We reached out to researchers and frontline social innovators from around the world. We gathered example cases and essays, both not previously published and exemplary examples to republish.
Inclusive
The Reader includes diverse framings, which provide space to explore the ideas from a number of perspectives. Instead of locking down and defining cosmolocalism, it provides a space to explore and create the future of it. Different framings include: Design Global Manufacture Local, Open Design Distributed Manufacturing, Maker Cities, Fab Cities, Do-It-Together, Planetary Bricolage, Cosmopolitan Localism, Peer-to-Peer Production, Commons and other ways of understanding our emerging potentials.
Critical
The Reader is a call for transformation, bold thinking and action.
Our challenges are unprecedented, and the solutions of the past will not solve the problems of the present and future.

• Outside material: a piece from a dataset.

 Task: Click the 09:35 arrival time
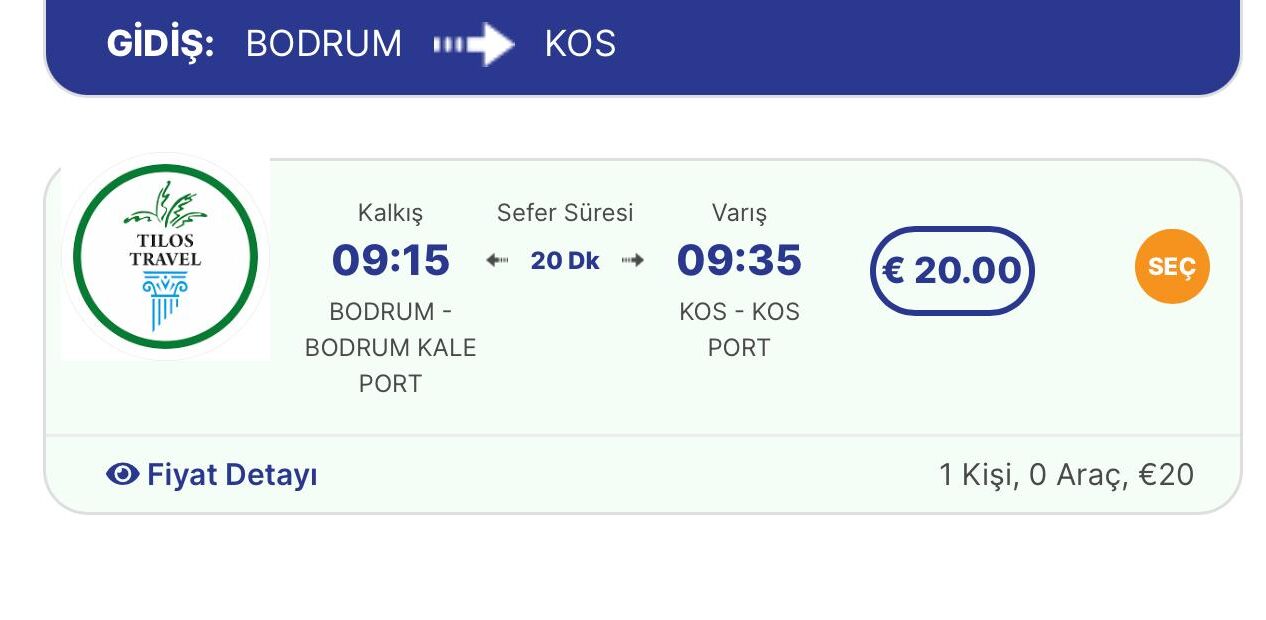pos(739,260)
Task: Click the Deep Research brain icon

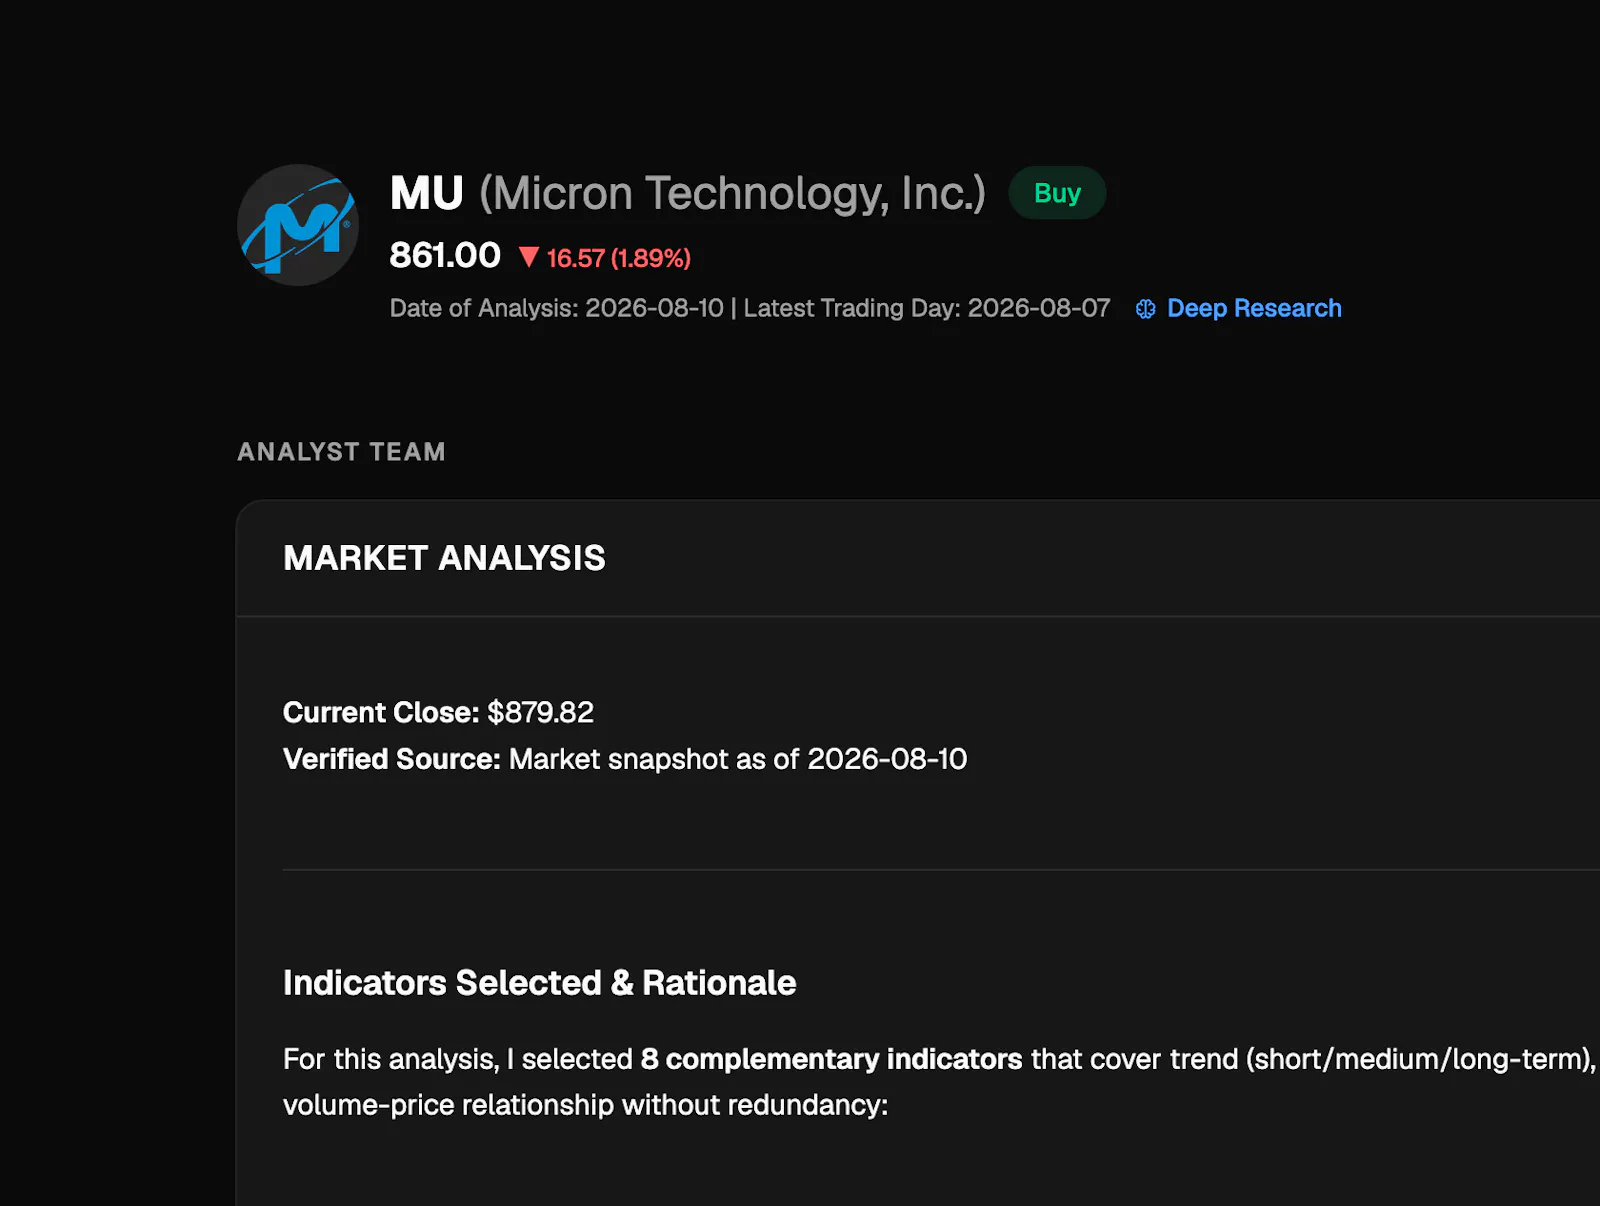Action: click(1146, 309)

The essays and examples in the Reader invite us to rethinking our political systems, economies and cultures, and use the collective intelligence and creativity of humanity to address the issues that matter.
Editorial Team
José Ramos
Co-editor
Sharon Ede
Co-editor
Michel Bauwens
Co-editor
James (Gien) Wong
Co-editor
Abril Chimal
Production Editor
The Cosmolocal Reader features 50 chapters documenting and discussing theory and practice. From modular automotive manufacturing, to agri-robotics and peer to peer farming, community driven wind power and housing construction… to biohacking, furniture fabrication, upcycling, prosthetics, and disaster relief, over 40 cases and examples from around the world provide a foundation to consider what exists and what could be, and 12 essays provide thought provoking ideas, reflections, critique and imagination.
Cosmolocalism stands for a transformation in how we produce the stuff of life. It is a contested space with no guarantees. There are patent wars and appropriations of IP, the challenges in building and financing open source and open design start ups, creating urban commons ecosystems, and a variety of other challenges. But we see possibilities bubbling through the surface. And, the challenges we are facing are asking for bold and transformative thinking and strategy. Today we also hold new technological potentials, creative human labor that can be mutualised, and new modes of economic, political and cultural organisation. The ingredients for change are sitting before us. In this book we bring many of these ingredients together for us to consider how we use these to shape the world we want to become.